Given task: Lay out every line of the records below as a numbered list, leaving out blank lines and the pictures.

Data in this exercise:

[start]

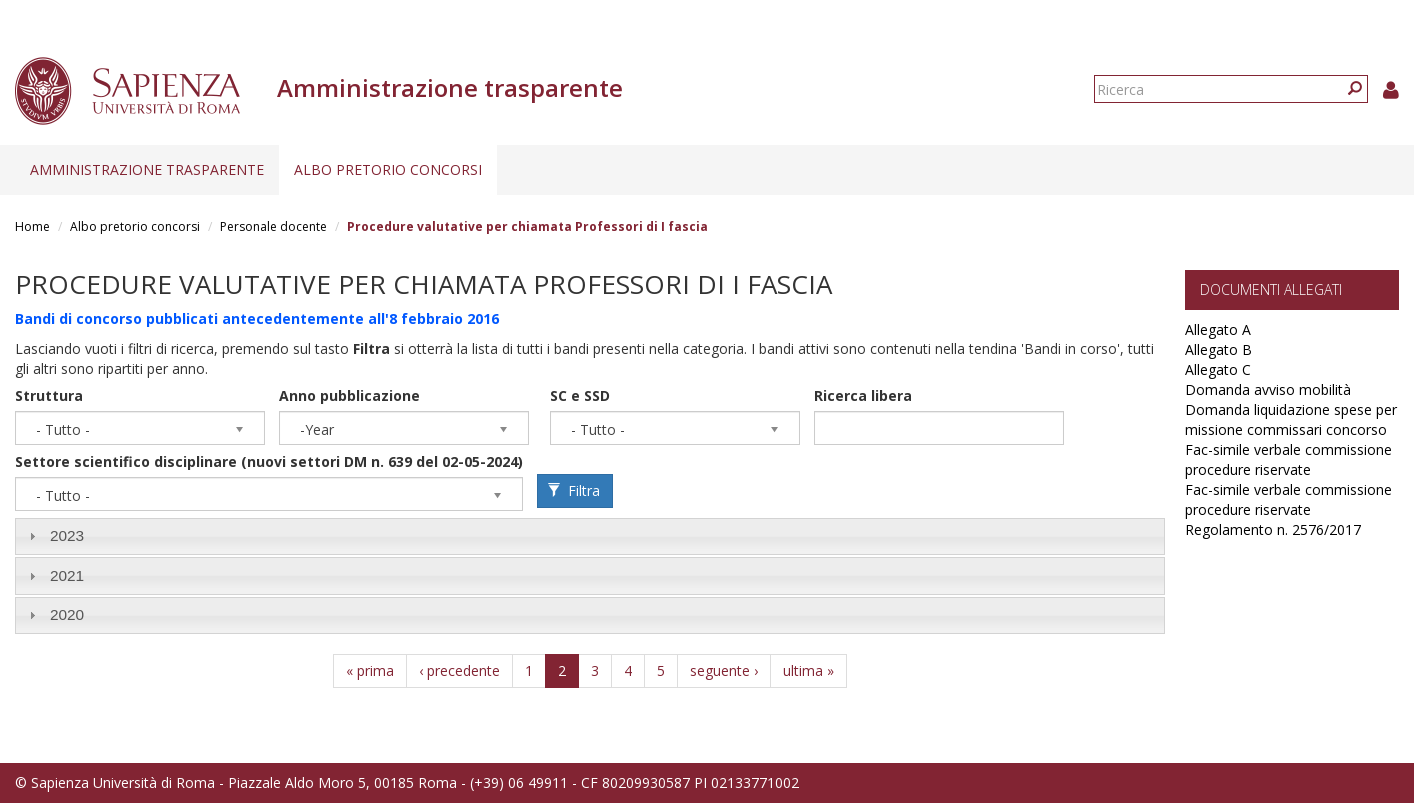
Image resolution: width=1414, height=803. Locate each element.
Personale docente (273, 226)
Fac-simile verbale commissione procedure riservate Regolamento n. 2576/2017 (1288, 509)
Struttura (49, 395)
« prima (370, 670)
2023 (67, 535)
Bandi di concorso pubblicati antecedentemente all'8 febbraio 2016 (257, 318)
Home (32, 226)
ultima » (808, 670)
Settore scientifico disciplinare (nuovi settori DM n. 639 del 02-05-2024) (269, 461)
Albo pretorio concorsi (388, 169)
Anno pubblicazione (349, 395)
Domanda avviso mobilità (1268, 389)
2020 (67, 614)
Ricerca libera (863, 395)
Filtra (574, 490)
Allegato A (1218, 329)
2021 (67, 575)
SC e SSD (580, 395)
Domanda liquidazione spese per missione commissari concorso (1291, 419)
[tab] (590, 536)
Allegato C (1218, 369)
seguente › (724, 670)
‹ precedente (459, 670)
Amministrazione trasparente (147, 169)
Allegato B (1218, 349)
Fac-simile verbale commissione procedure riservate (1288, 459)
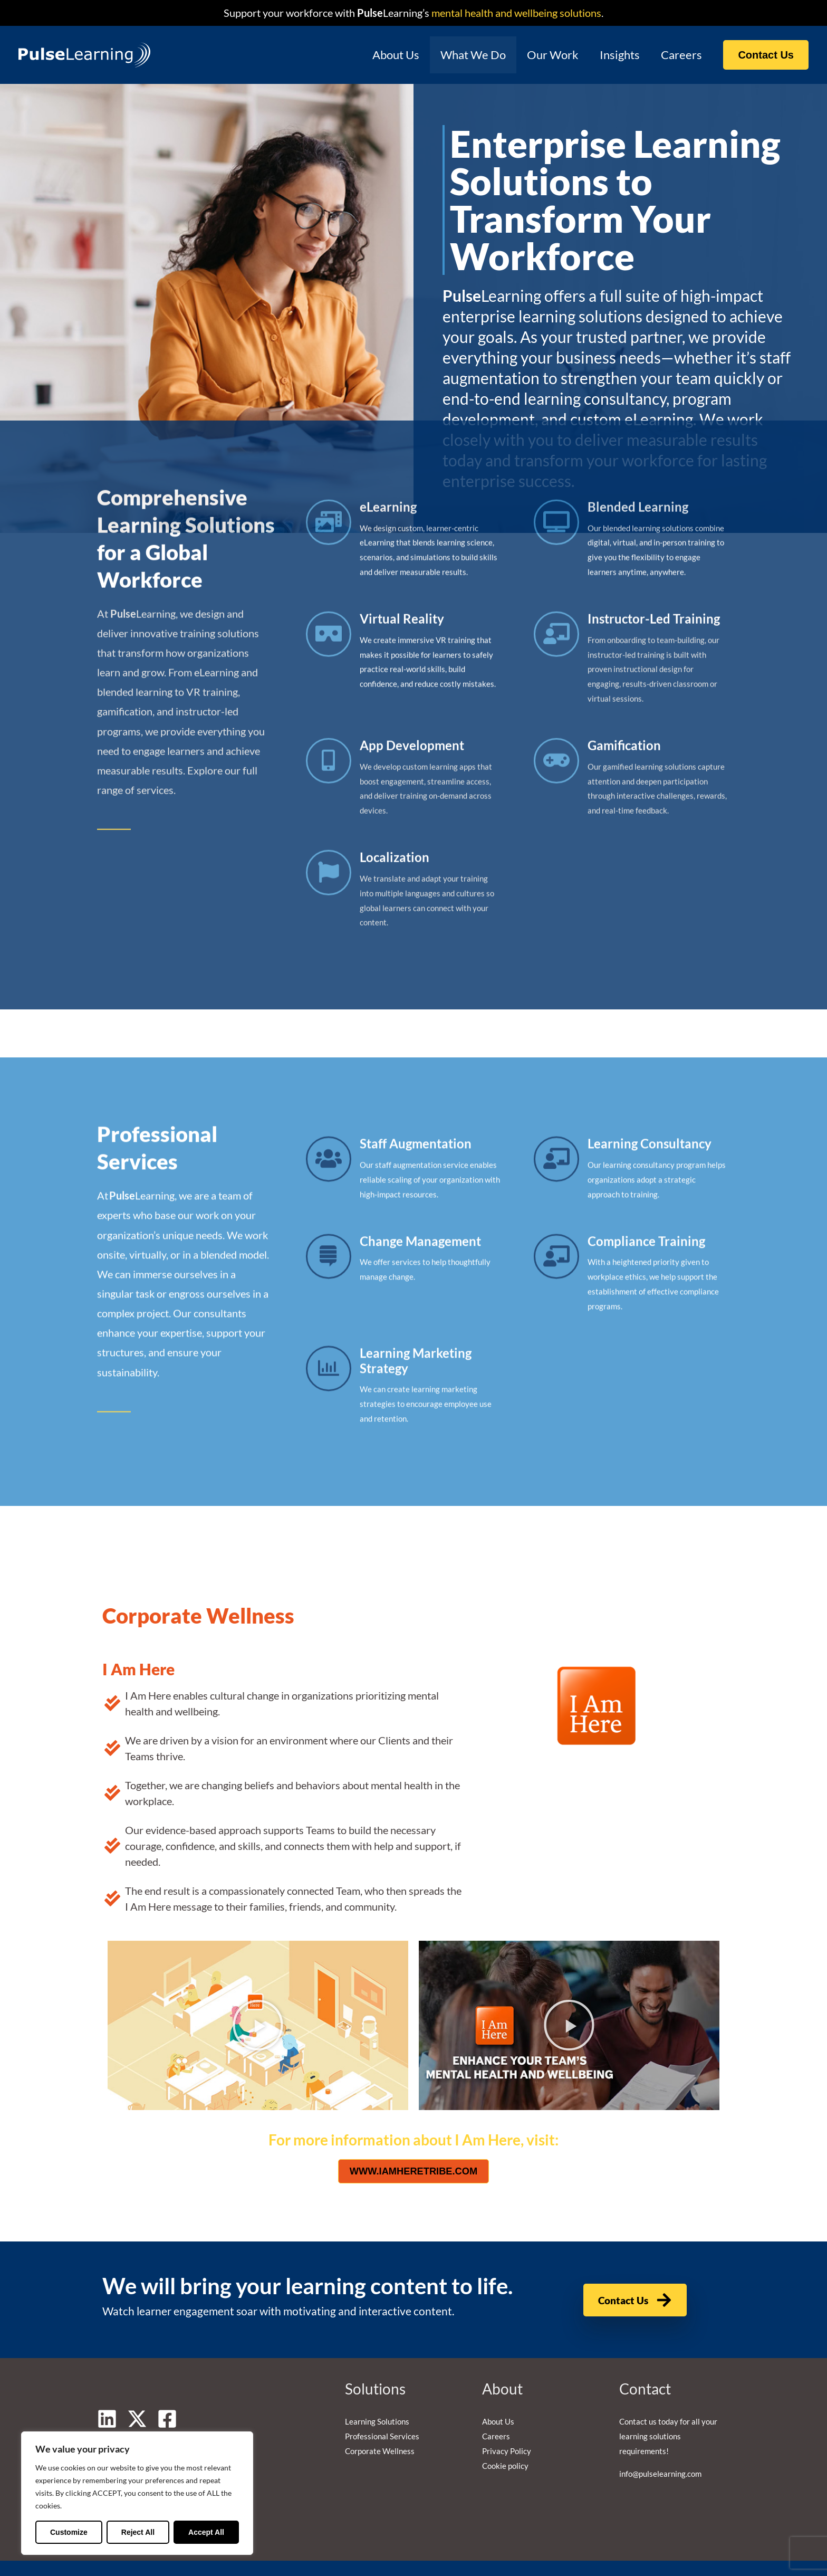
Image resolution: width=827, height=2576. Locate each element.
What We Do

[end]

Finished answer:
1. Image resolution: width=1414, height=803. Locate each element.
2. Personale docente (273, 226)
3. Fac-simile verbale commissione procedure riservate Regolamento n. 2576/2017 (1288, 509)
4. Struttura (49, 395)
5. « prima (370, 670)
6. 2023 (67, 535)
7. Bandi di concorso pubblicati antecedentemente all'8 febbraio 2016 (257, 318)
8. Home (32, 226)
9. ultima » (808, 670)
10. Settore scientifico disciplinare (nuovi settori DM n. 639 del 02-05-2024) (269, 461)
11. Albo pretorio concorsi (388, 169)
12. Anno pubblicazione (349, 395)
13. Domanda avviso mobilità (1268, 389)
14. 2020 (67, 614)
15. Ricerca libera (863, 395)
16. Filtra (574, 490)
17. Allegato A (1218, 329)
18. 2021 (67, 575)
19. SC e SSD (580, 395)
20. Domanda liquidazione spese per missione commissari concorso (1291, 419)
21. [tab] (590, 536)
22. Allegato C (1218, 369)
23. seguente › (724, 670)
24. ‹ precedente (459, 670)
25. Amministrazione trasparente (147, 169)
26. Allegato B (1218, 349)
27. Fac-simile verbale commissione procedure riservate (1288, 459)
28. Image resolution: width=827, height=2576. Locate each element.
29. What We Do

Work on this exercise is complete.